→ Problem:
Return the line containing "france.tv (969, 460)" and every line after it through the end of the entries below, with no other lines.

(Stored data entries)
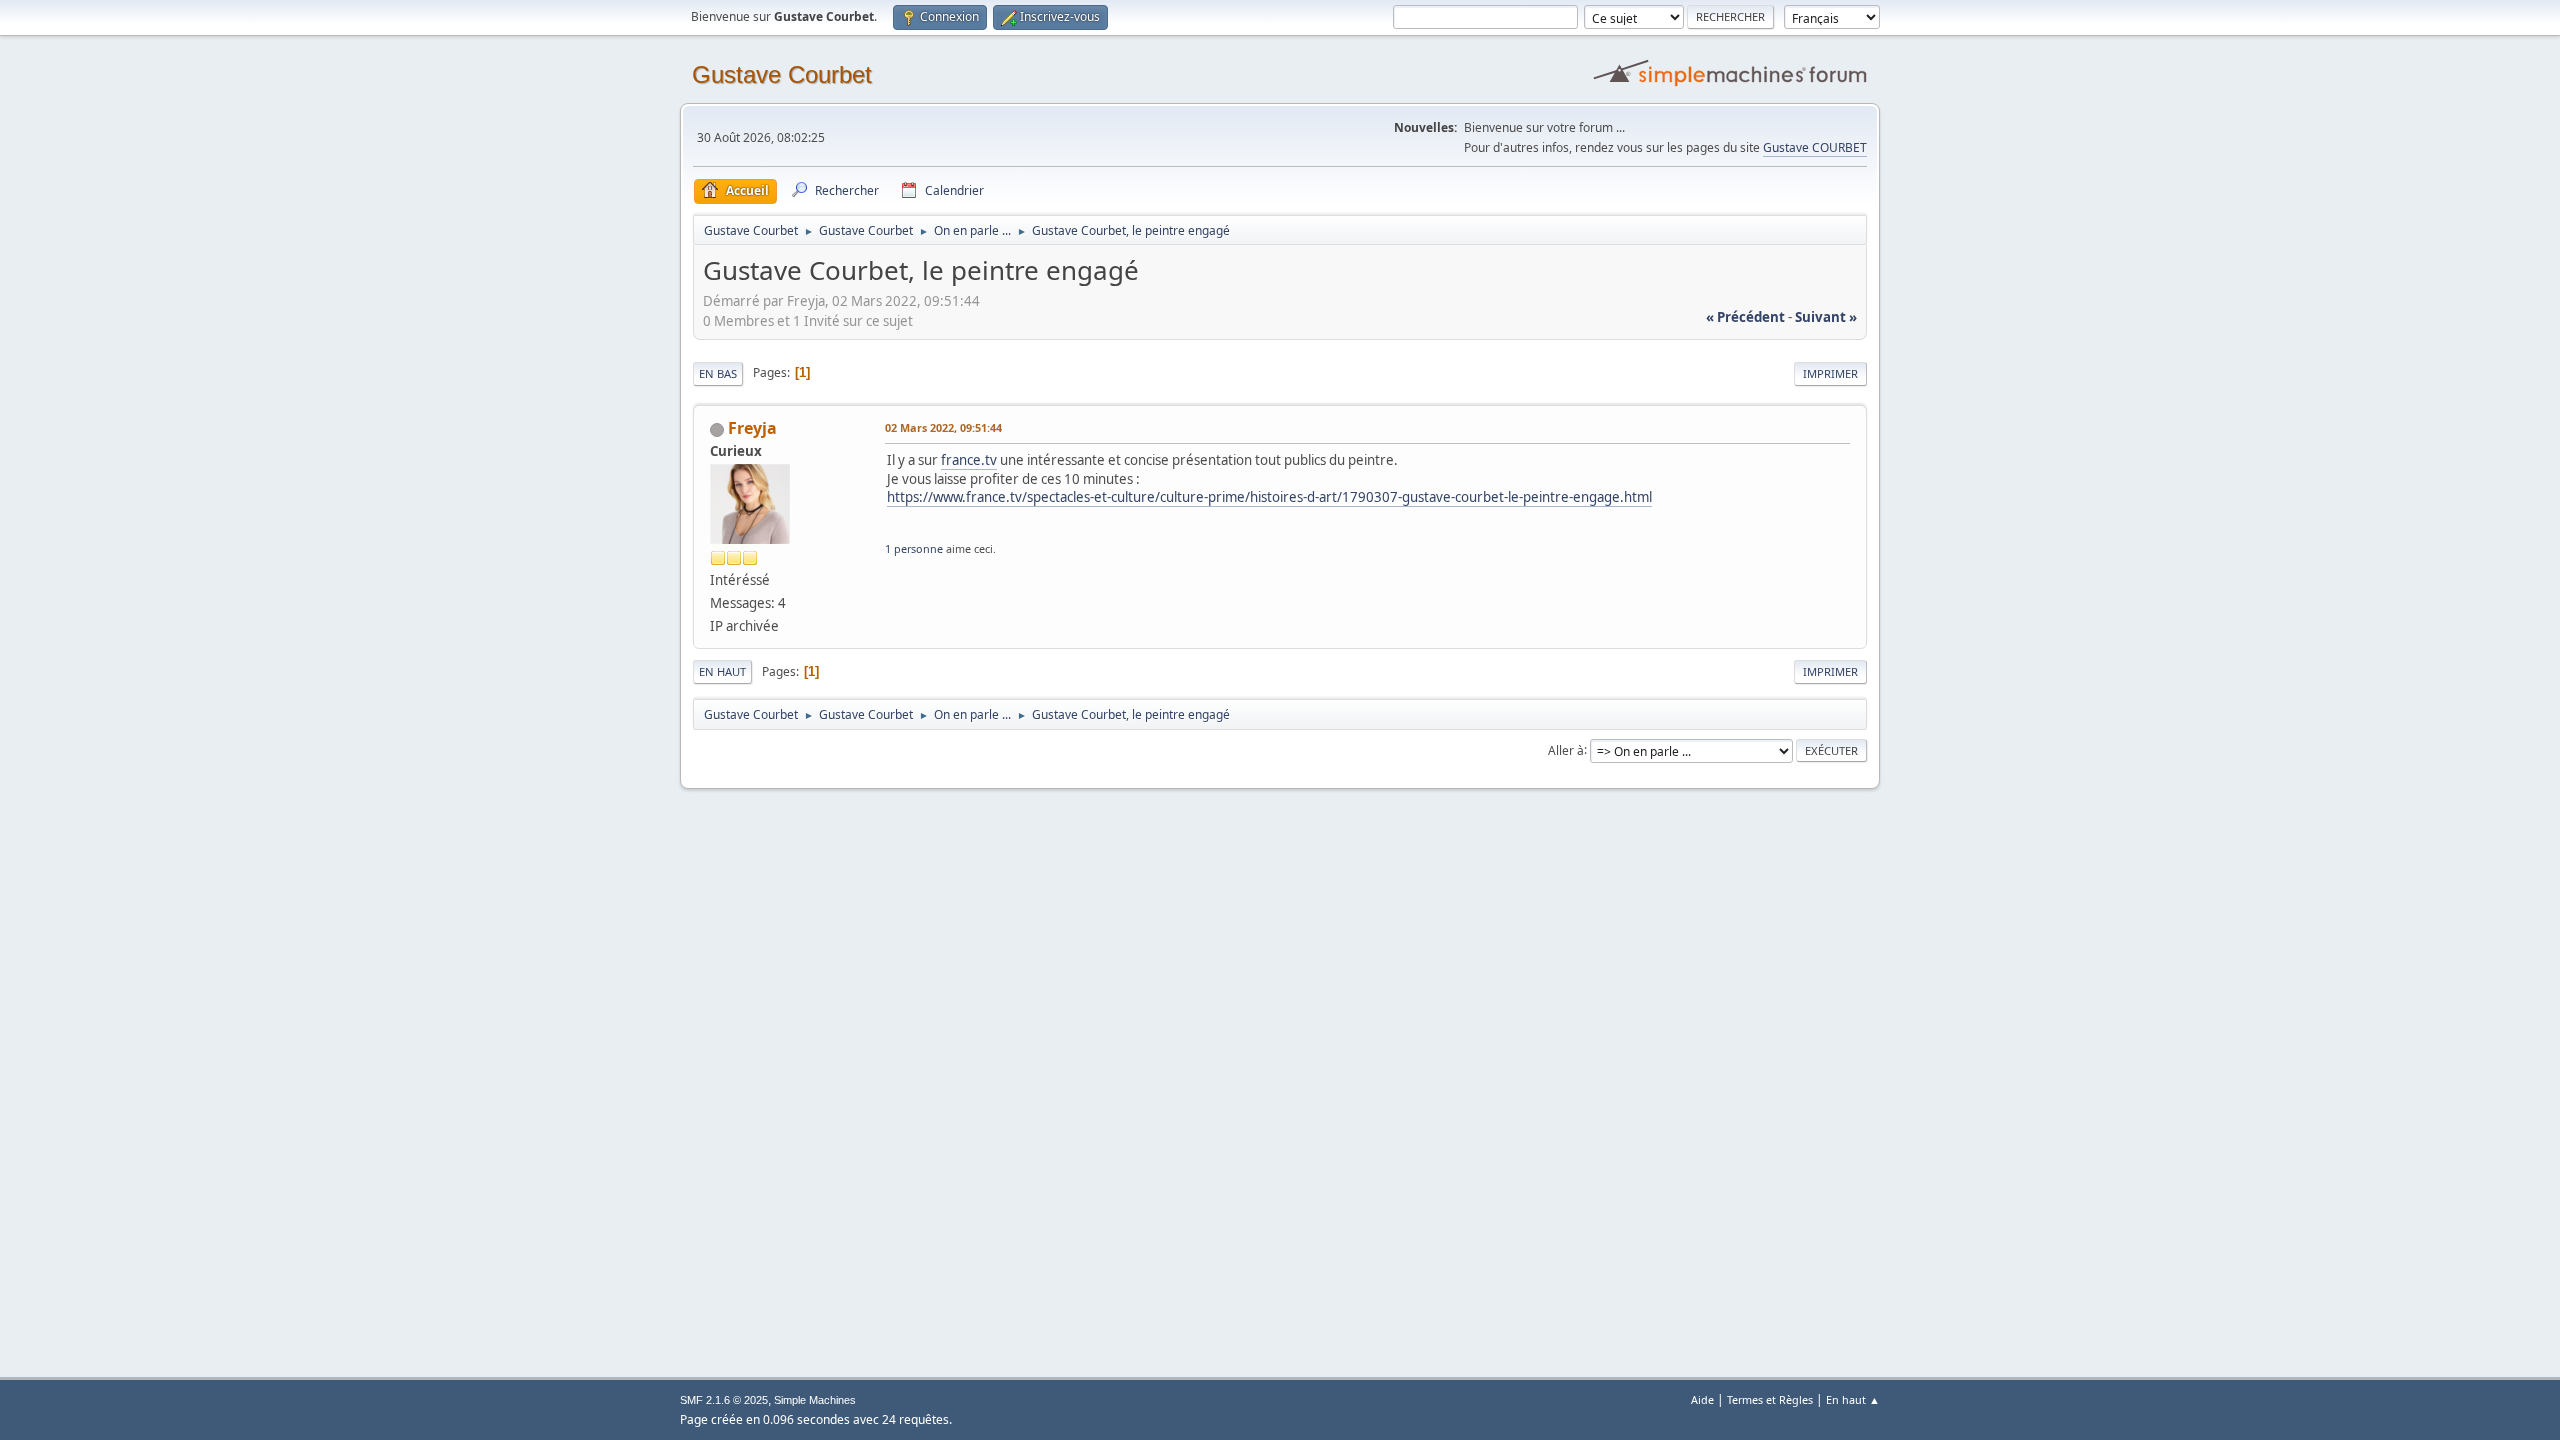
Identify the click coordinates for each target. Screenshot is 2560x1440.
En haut (722, 671)
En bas (718, 373)
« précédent (1745, 317)
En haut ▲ (1853, 1399)
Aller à (1566, 749)
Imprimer (1830, 373)
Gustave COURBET (1815, 147)
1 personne (914, 548)
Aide (1702, 1399)
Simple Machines (815, 1400)
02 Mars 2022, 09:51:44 (943, 427)
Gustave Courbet (782, 74)
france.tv (969, 460)
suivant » (1826, 317)
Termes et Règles (1770, 1399)
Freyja (752, 428)
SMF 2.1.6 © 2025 (724, 1400)
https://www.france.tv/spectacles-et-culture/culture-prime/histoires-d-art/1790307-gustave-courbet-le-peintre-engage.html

→ Solution for this problem:
france.tv (969, 460)
suivant » (1826, 317)
Termes et Règles (1770, 1399)
Freyja (752, 428)
SMF 2.1.6 © 2025 (724, 1400)
https://www.france.tv/spectacles-et-culture/culture-prime/histoires-d-art/1790307-gustave-courbet-le-peintre-engage.html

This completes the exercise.